RDMA
Remote Direct Memory Access (RDMA) is a high-performance networking technology that allows one computer to directly access the memory of another without involving the remote CPU, interrupts, or the operating system kernel. This mechanism significantly reduces network latency and CPU load, making it ideal for scenarios that require low latency and high throughput.
Key Features
- Low Latency: Bypasses the operating system kernel, reducing delays along the data transfer path.

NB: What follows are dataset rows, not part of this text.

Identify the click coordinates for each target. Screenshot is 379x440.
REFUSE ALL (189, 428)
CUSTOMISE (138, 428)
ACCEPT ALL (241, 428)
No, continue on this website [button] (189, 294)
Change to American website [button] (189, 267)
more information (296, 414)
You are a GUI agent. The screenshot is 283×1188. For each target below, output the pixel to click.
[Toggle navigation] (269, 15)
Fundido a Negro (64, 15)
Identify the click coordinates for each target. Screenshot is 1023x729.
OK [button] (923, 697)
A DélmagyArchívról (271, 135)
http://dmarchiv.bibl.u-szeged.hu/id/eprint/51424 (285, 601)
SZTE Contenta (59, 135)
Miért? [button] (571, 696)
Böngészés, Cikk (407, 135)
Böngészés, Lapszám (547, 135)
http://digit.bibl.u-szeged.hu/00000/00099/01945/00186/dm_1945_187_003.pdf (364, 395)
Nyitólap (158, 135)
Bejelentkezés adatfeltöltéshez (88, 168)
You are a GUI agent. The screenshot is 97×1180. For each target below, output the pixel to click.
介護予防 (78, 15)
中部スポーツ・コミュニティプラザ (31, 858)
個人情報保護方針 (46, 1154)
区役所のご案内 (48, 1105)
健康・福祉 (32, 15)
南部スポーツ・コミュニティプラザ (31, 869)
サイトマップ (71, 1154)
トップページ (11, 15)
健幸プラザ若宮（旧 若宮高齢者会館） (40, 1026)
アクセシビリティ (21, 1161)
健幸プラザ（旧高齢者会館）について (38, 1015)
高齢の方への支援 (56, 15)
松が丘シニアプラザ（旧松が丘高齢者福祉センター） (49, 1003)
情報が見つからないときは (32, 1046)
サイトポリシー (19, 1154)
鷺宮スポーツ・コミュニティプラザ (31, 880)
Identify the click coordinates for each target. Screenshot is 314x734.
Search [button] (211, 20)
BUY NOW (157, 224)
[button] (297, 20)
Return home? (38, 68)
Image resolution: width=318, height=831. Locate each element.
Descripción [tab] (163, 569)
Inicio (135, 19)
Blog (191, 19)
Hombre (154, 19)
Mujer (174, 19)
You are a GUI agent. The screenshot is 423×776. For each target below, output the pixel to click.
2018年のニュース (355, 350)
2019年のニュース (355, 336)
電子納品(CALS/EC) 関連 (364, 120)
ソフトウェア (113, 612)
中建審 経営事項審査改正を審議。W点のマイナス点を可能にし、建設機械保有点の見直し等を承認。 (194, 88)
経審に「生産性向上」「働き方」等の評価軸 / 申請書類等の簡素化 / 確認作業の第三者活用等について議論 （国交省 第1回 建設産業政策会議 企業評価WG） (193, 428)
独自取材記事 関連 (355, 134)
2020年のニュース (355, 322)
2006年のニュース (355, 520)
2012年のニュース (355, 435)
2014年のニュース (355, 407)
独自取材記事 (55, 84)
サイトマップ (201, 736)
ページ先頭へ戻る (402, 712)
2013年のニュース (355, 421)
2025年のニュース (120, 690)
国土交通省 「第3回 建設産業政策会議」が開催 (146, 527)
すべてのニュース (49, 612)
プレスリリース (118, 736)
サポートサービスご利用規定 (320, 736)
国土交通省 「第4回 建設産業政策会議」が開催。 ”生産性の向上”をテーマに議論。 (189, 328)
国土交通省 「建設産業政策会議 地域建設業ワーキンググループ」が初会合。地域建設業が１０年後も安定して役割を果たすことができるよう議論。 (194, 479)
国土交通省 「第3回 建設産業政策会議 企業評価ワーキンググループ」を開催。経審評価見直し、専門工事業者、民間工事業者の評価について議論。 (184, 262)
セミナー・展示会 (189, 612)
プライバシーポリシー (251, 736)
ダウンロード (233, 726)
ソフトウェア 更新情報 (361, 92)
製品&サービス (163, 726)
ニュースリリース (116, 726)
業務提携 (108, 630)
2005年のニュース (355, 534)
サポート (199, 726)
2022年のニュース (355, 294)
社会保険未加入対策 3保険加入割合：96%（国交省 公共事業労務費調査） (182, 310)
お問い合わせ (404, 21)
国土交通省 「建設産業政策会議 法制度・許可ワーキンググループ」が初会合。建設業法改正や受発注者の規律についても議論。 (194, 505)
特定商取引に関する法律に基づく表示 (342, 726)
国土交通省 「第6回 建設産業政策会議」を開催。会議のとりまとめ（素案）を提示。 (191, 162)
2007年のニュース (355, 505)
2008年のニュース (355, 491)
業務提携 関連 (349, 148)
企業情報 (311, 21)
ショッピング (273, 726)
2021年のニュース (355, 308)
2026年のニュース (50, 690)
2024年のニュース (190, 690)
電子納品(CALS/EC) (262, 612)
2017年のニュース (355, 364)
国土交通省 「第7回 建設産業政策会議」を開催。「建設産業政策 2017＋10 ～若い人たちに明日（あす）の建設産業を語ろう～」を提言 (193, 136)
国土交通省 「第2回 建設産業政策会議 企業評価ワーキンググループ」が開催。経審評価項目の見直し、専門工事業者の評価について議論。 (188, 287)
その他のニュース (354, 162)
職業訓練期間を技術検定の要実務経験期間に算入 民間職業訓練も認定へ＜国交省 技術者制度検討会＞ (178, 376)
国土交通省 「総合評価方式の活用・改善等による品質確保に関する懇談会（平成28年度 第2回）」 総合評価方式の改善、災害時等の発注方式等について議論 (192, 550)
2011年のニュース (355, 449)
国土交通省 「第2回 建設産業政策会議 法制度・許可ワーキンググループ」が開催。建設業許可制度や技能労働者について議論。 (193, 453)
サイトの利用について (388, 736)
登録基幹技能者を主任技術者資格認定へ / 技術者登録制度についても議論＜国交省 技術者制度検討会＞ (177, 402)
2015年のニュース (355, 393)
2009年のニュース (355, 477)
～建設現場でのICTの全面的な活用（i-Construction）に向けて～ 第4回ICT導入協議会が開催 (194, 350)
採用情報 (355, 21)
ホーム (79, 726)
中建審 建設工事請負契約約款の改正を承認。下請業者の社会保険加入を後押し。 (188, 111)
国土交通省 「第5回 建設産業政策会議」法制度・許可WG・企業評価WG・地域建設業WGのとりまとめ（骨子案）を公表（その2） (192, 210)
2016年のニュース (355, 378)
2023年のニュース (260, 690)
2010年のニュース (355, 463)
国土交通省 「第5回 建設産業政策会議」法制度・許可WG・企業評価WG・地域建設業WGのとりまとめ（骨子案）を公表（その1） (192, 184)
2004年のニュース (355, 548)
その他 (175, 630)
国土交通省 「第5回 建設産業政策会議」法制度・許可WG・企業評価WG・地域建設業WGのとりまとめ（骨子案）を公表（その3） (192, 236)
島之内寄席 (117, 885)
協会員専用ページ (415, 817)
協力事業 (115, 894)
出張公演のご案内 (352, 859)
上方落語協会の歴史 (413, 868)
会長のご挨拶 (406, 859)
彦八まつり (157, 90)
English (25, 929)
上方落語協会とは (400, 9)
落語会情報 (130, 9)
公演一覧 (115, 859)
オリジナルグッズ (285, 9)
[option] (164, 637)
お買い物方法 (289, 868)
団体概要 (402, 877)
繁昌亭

- High Bandwidth: Fully leverages the maximum bandwidth of the underlying network hardware.
- Low CPU Overhead: Since data transfer does not rely on the CPU, compute resources can be freed for other tasks.
- Zero-Copy: Data can be transferred directly between application buffers without intermediate copies.
Implementation Options
There are three mainstream RDMA technologies:
- InfiniBand (IB):
- A networking protocol designed specifically for high-performance computing.
- Provides extremely low latency and high bandwidth.
- Requires dedicated hardware (switches, NICs, etc.).
- RoCE (RDMA over Converged Ethernet):
- Enables RDMA on standard Ethernet.
- Can run on existing Ethernet infrastructure but requires switches supporting Data Center Bridging (DCB).
- RoCE includes two variants: RoCEv1, limited to Layer 2, and RoCEv2, which extends support to Layer-3 routing.
- iWARP (Internet Wide Area RDMA Protocol):
- Runs RDMA over TCP/IP.
- Works on standard IP networks, though performance may not match InfiniBand or RoCE.
Using RDMA in VKS
The VKS (Virtual Kubernetes Serices) supports RDMA across nodes. To enable RDMA within your workload, simply add RDMA device labels to the resource spec in your container’s YAML file. Supported configurations:
rdma/rdma_shared_device_a: 1
rdma/rdma_shared_device_b: 1
Example:
apiVersion: ray.io/v1
kind: RayCluster
metadata:
name: raycluster-kuberay
spec:
rayVersion: '2.40.0' # should match the Ray version in the image of the containers
# Ray head pod template
headGroupSpec:
rayStartParams: {}
#pod template
template:
spec:
containers:
- name: ray-head
image: registry.hd-01.alayanew.com:8443/vc-app_market/ray-ml-vllm:0.7.1
resources:
requests:
memory: "1600G"
cpu: "144"
nvidia.com/gpu-h800: 8 # Request 8 GPUs
rdma/rdma_shared_device_a: 1 # RDMA configuration
rdma/rdma_shared_device_b: 1 # RDMA configuration
limits:
memory: "1600G"
cpu: "144"
nvidia.com/gpu-h800: 8 # Limit 8 GPUs
rdma/rdma_shared_device_a: 1 # RDMA configuration
rdma/rdma_shared_device_b: 1 # RDMA configuration
workerGroupSpecs:
# the pod replicas in this group typed worker
- replicas: {{ .Values.raycluster.workerGroupSpecs.replicas }}
# logical group name, for this called small-group, also can be functional
groupName: workergroup
rayStartParams: {}
#pod template
template:
spec:
containers:
- name: ray-worker # must consist of lower case alphanumeric characters or '-', and must start and end with an alphanumeric character (e.g. 'my-name', or '123-abc'
image: registry.hd-01.alayanew.com:8443/vc-app_market/ray-ml-vllm:0.7.1
resources:
requests:
memory: "1600G"
cpu: "144"
nvidia.com/gpu-h800: 8 # Request 8 GPUs
rdma/rdma_shared_device_a: 1 # RDMA configuration
rdma/rdma_shared_device_b: 1 # RDMA configuration
limits:
memory: "1600G"
cpu: "144"
nvidia.com/gpu-h800: 8 # Limit 8 GPUs
rdma/rdma_shared_device_a: 1 # RDMA configuration
rdma/rdma_shared_device_b: 1 # RDMA configuration